#### DATA PROVIDED

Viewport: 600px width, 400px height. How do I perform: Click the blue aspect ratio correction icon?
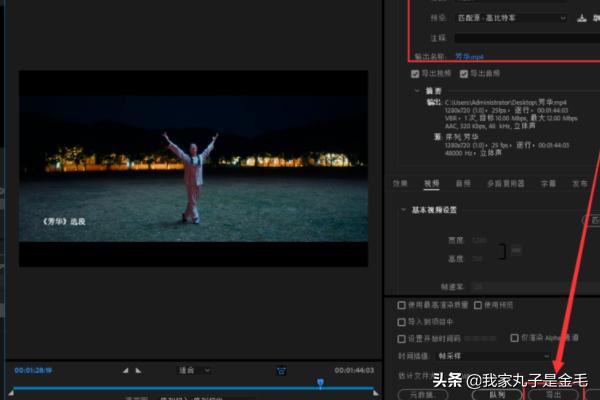point(281,370)
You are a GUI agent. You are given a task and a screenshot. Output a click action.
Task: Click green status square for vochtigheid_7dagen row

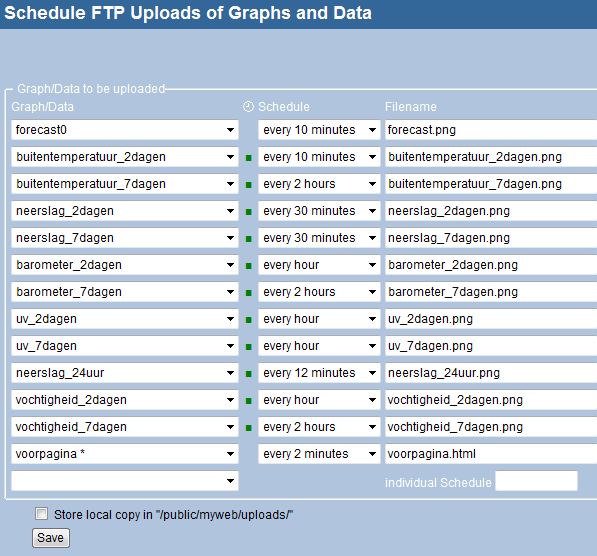click(x=249, y=428)
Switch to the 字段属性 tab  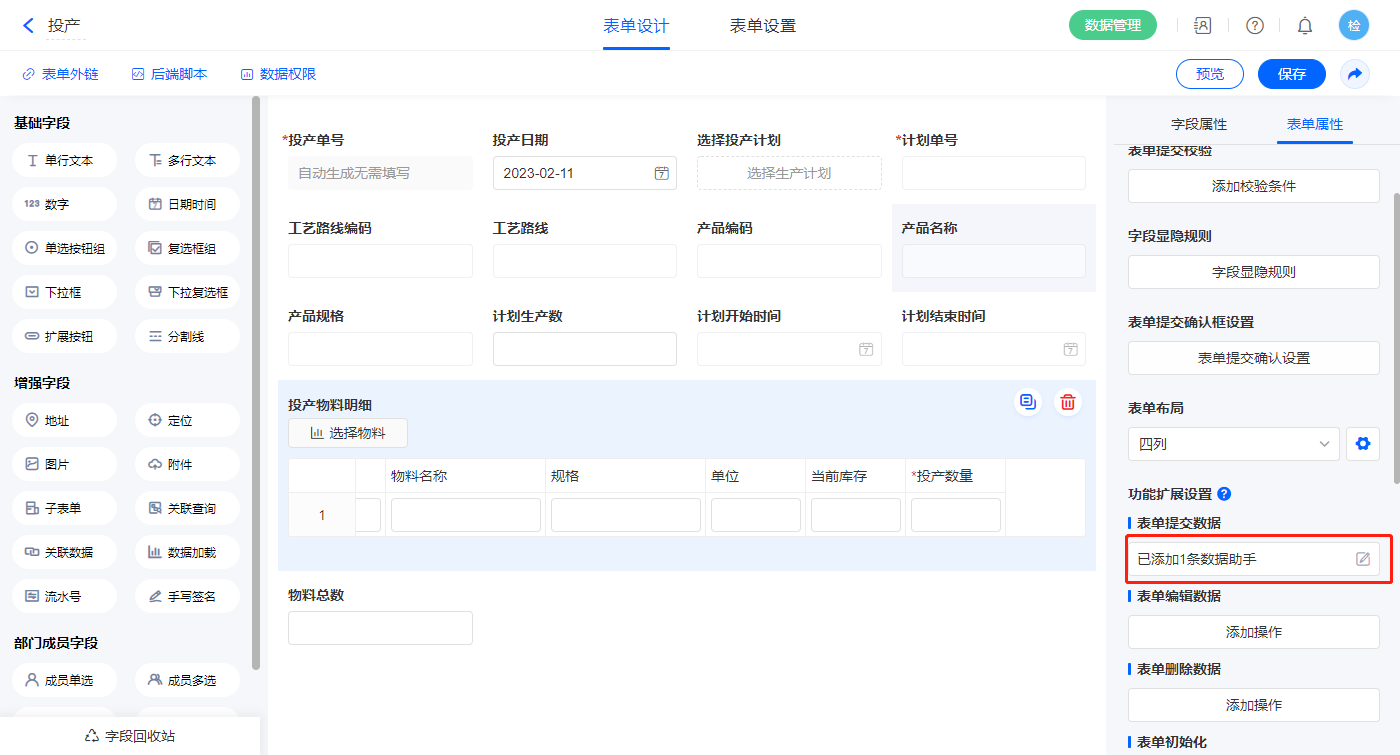pyautogui.click(x=1198, y=124)
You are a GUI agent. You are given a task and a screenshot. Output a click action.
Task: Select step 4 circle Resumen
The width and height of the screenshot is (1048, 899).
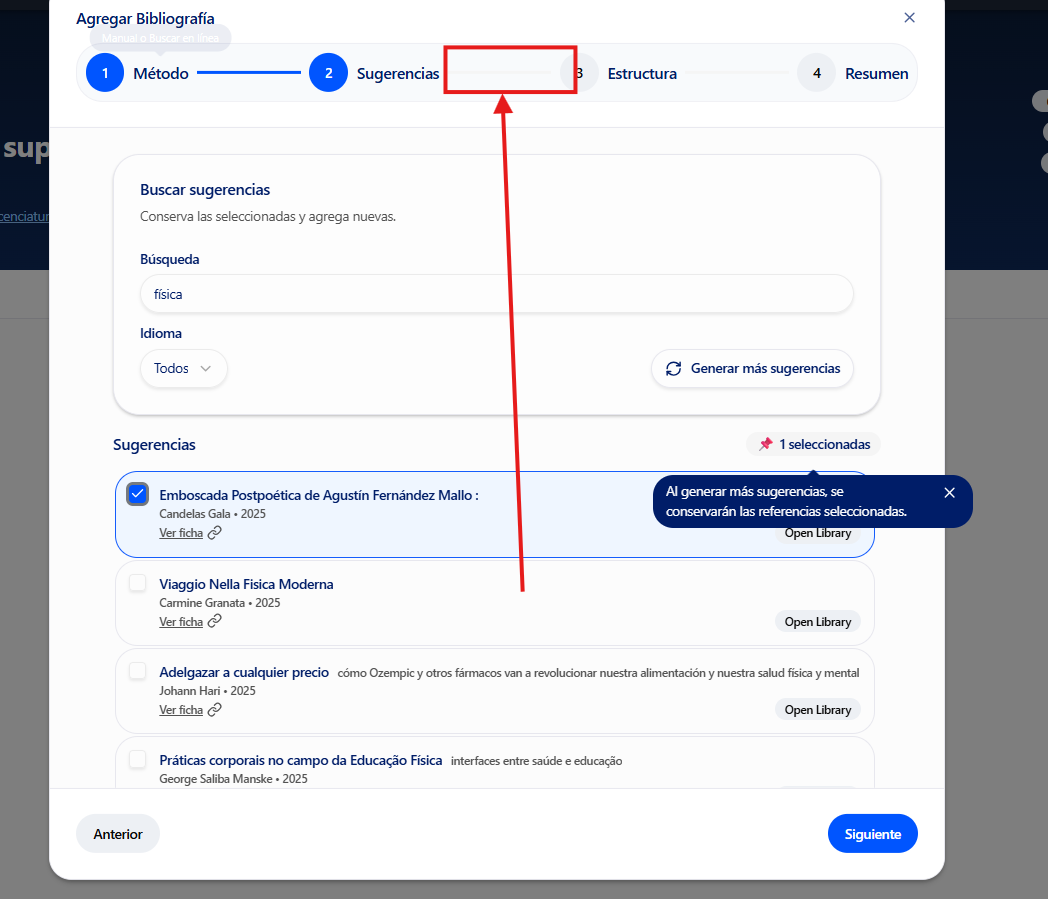pos(816,73)
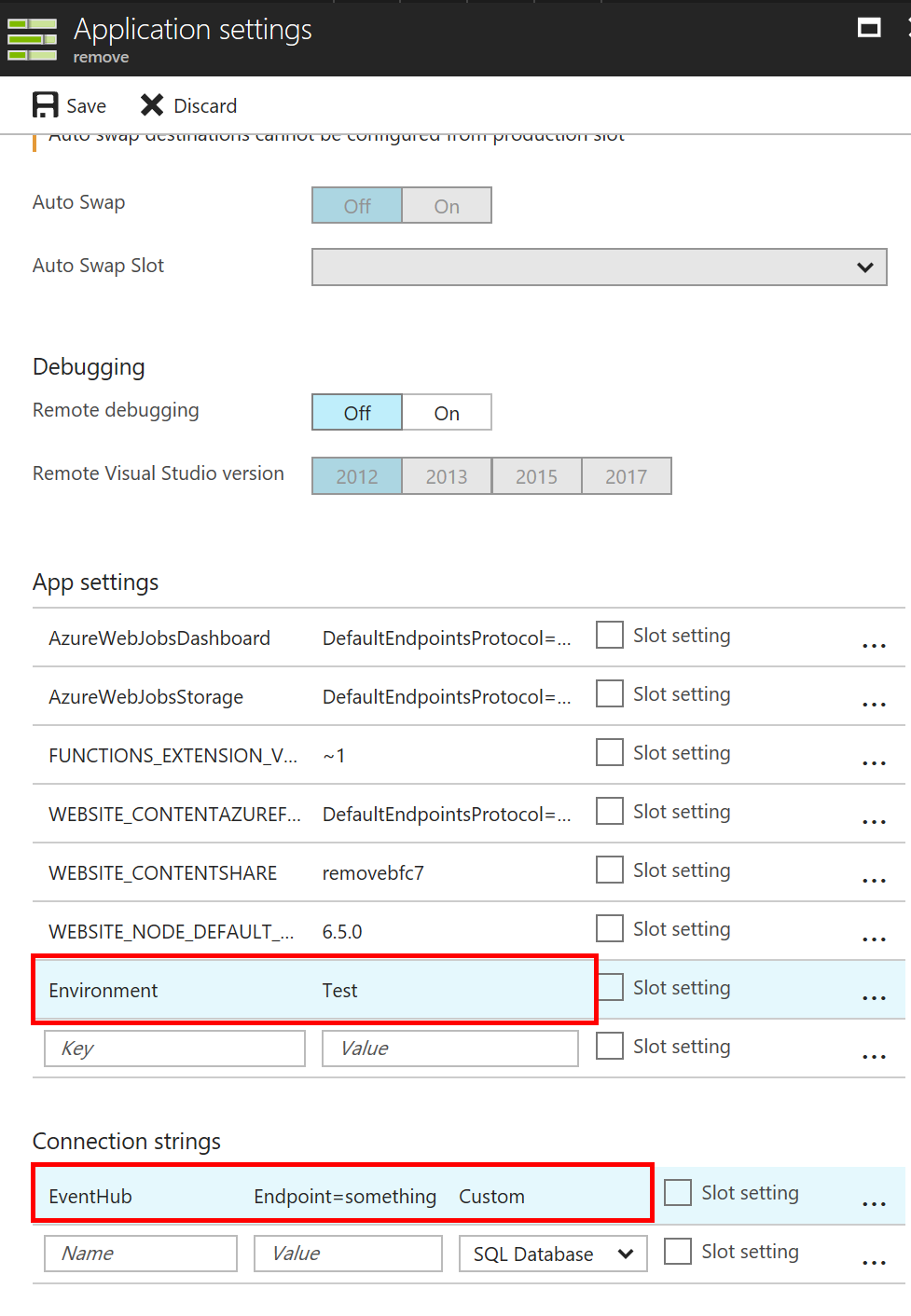Open the ellipsis menu for the EventHub connection string
This screenshot has height=1316, width=911.
[873, 1203]
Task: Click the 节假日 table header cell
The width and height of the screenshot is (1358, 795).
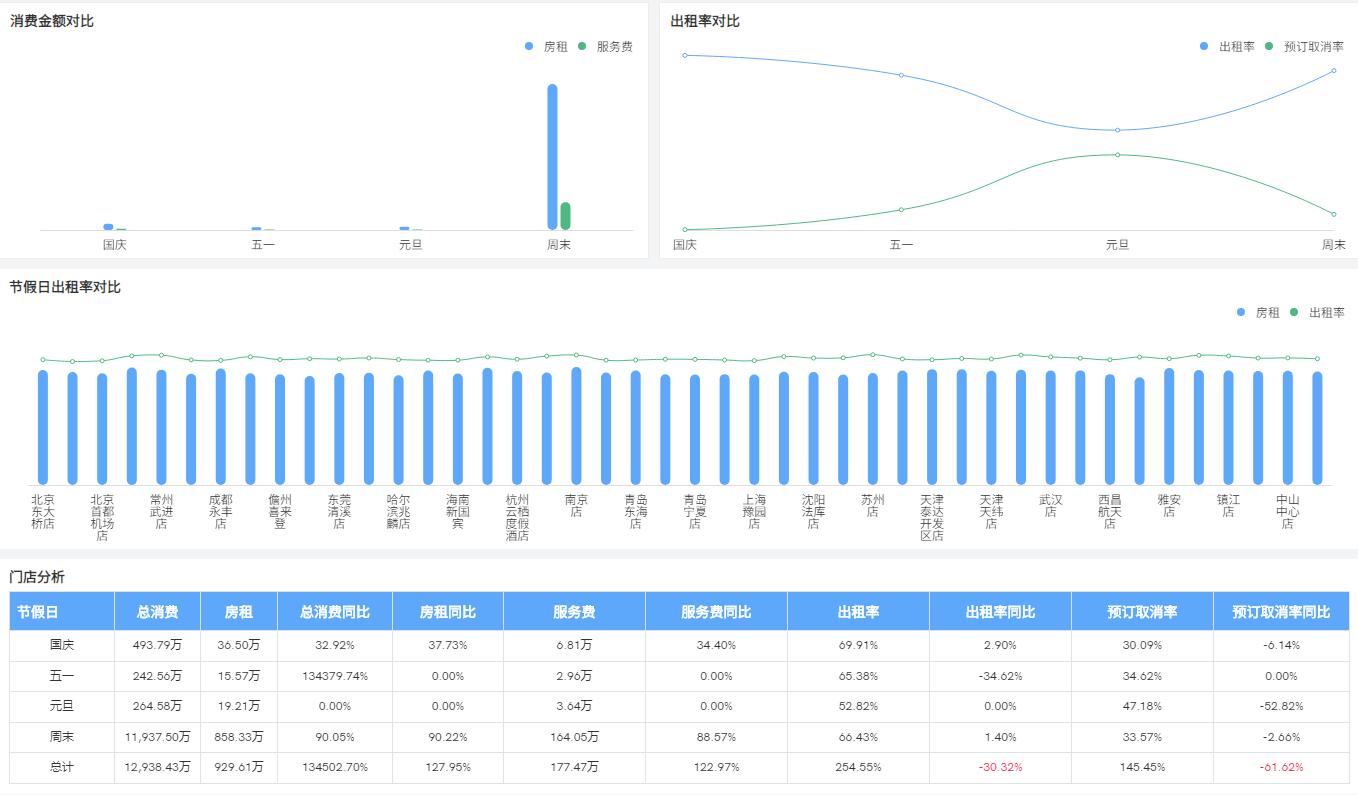Action: [60, 611]
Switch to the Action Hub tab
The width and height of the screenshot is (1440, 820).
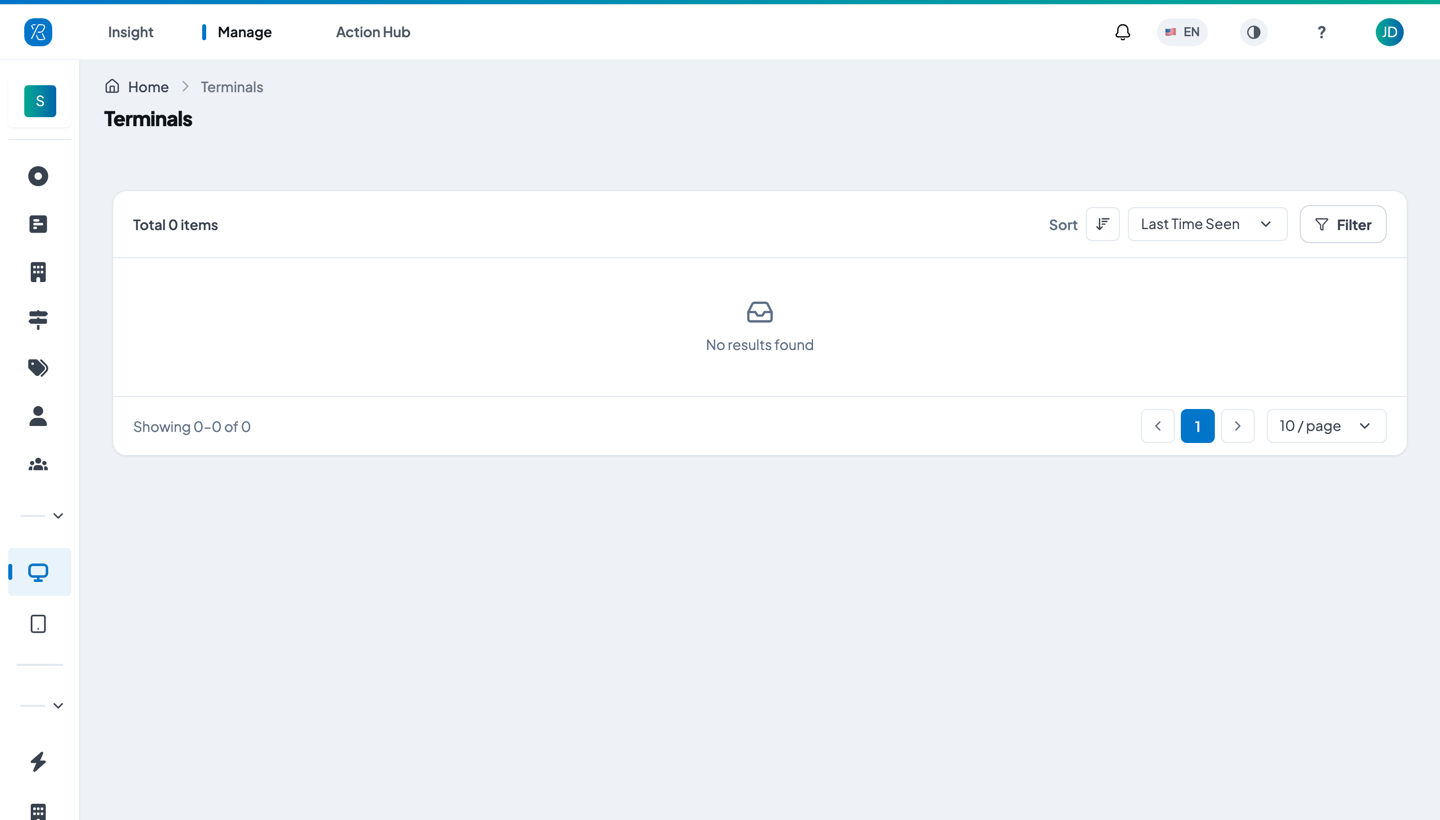point(373,32)
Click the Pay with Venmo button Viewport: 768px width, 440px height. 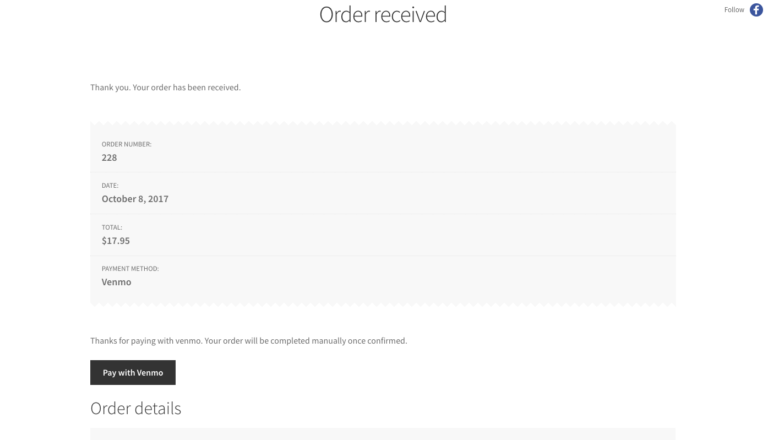(x=133, y=373)
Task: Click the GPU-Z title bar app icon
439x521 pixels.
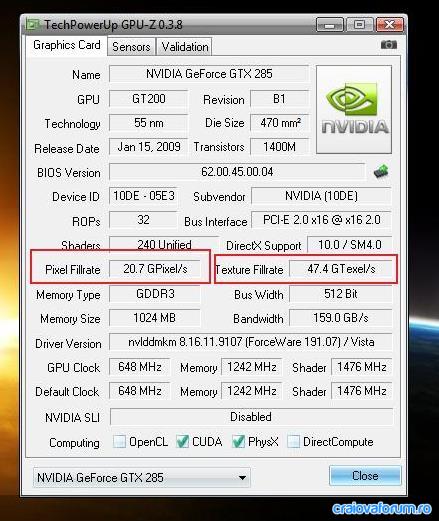Action: click(x=32, y=24)
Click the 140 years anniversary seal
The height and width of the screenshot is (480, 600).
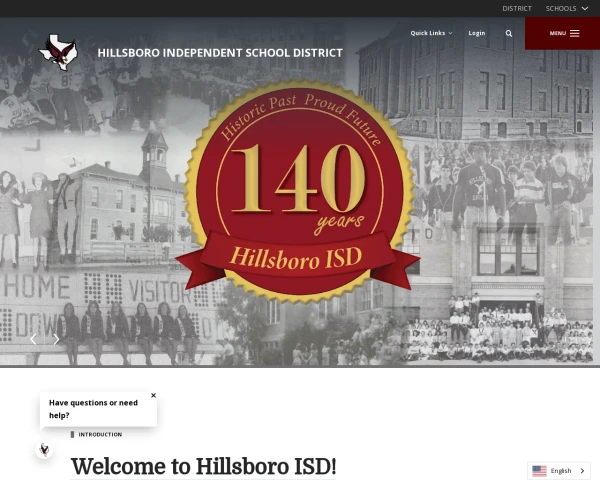(x=298, y=170)
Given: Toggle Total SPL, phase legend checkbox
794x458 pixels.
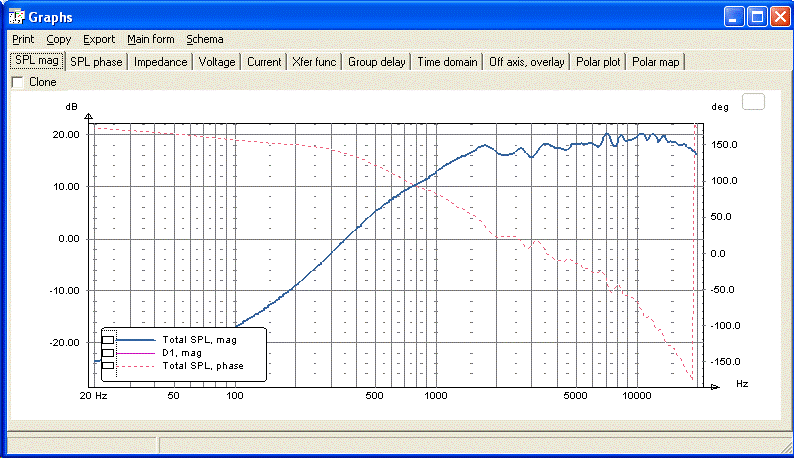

########

* **EXERCISE INSTRUCTIONS**
Transcribe only the lines between the line containing "Given: Toggle Total" and the final line of the listing, inclusive, exactly as they appear; no pictures are to be included.

* **RESULT**
Given: Toggle Total SPL, phase legend checkbox
794x458 pixels.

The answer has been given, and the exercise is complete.